Тени поставили ее на ноги возле другого креста, привязали, как и меня, потом отступили в темноту. Женщина всё еще была без сознания и обвисла на кресте, опустив голову на грудь. В болотистом пламени свечей ее тело и волосы казались зелеными, делая ее похожей на утопленницу. Человек в красном подошел к ней, твердой рукой взял за подбородок. Он стоял спиной ко мне, и я не видел, что он делает, но женщина вдруг взвыла, выгнулась, задергалась. Человек в красном быстро наклонился ниже, что-то зашептал, и я почувствовал укол ревности: мне они не соизволили сказать ни слова. А слова, должно быть, были сладкими: женщина тут же успокоилась, тихо и жалостливо поскуливая. Человек в красном отпустил ее, отвернулся, снова подошел к алтарю. Посмотрел вверх, вздохнул, повел плечами. Его губы слабо шевельнулись, словно он просил у богов благословения. Он отступил на несколько шагов, опустился на колени, уткнулся взглядом в землю. Десятки, если не сотни, темных фигур, стоявших вдоль стен, опустились на колени вслед за ним.
Я и эта женщина остались единственными, кто стоял на ногах.

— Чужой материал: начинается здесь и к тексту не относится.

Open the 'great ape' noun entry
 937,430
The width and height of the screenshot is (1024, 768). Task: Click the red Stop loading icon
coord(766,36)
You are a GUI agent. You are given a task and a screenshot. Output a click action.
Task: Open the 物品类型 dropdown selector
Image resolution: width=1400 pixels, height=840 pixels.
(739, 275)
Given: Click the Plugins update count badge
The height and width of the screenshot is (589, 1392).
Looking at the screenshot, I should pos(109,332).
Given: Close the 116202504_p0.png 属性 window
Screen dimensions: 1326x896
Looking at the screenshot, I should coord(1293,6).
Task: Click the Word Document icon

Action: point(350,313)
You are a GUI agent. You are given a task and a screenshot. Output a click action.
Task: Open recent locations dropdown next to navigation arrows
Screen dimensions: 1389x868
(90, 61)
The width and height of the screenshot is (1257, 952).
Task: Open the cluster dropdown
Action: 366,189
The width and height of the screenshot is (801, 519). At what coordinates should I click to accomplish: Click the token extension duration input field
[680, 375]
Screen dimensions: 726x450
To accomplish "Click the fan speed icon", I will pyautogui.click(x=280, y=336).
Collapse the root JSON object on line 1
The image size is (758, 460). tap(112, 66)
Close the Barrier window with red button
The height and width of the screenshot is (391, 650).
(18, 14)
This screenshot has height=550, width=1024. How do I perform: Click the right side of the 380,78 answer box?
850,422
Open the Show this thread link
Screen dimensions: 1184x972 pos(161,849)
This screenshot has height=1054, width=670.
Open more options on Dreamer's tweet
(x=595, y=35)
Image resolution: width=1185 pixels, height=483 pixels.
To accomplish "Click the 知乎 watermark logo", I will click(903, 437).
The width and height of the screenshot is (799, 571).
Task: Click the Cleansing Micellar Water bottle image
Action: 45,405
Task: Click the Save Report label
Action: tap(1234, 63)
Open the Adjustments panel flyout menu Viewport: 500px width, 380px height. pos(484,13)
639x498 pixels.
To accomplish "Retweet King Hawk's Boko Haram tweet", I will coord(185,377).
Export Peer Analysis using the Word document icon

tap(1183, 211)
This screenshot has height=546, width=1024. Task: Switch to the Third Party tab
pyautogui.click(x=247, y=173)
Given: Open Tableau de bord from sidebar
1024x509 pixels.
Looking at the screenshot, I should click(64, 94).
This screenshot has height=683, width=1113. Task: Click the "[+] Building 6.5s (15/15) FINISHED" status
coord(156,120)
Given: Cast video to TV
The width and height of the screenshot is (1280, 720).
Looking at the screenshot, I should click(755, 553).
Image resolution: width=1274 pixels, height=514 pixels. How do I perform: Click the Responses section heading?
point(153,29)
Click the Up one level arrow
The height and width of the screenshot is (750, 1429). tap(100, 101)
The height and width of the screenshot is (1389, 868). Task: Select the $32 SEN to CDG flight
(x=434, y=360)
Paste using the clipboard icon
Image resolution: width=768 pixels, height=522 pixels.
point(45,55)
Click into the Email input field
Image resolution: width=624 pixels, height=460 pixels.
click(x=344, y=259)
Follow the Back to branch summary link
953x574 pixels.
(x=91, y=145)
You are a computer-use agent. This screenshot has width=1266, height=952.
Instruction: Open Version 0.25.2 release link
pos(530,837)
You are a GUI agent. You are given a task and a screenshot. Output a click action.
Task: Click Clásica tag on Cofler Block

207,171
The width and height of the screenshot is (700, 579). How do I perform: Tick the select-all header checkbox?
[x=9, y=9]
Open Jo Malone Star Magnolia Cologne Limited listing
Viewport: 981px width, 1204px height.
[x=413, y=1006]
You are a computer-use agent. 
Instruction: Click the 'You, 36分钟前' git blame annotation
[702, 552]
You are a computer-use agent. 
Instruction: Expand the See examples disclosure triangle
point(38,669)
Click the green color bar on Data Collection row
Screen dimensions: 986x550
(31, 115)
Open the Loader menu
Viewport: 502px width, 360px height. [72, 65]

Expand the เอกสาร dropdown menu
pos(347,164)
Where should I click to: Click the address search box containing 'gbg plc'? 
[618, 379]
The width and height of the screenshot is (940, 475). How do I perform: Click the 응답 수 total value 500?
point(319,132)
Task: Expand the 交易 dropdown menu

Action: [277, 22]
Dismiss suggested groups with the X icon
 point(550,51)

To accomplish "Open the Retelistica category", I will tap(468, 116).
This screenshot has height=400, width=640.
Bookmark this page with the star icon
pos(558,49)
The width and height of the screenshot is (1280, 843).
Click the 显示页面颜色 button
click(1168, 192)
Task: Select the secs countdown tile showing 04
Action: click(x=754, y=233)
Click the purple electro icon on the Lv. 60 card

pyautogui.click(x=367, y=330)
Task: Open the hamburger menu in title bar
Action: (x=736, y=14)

С грохотом распахнулась дальняя дверь, обнаружив этим свое существование. Брызнул зеленый свет. Коленопреклоненные тени опустились еще ниже. Из света выступил высокий молодой мужчина. На нем была одежда такого же покроя, как и на человеке в красном, только ослепительно белого цвета. Он шел уверенным размашистом шагом закаленного в сражениях воина, рядом с ним, смешно подпрыгивая, почти бежал лопоухий, коротко стриженный подросток. Он первым достиг алтаря, остановился у самых ступенек, встал на колени, с интересом посмотрел на меня. Мужчина, шедший за ним, подошел к алтарю. Стукнул кулаком в раскрытую ладонь, воздел руки к небу, быстро заговорил что-то на неприятно резком наречии, словно перекатывая языком острые камни. На его правой руке не хватало двух пальцев.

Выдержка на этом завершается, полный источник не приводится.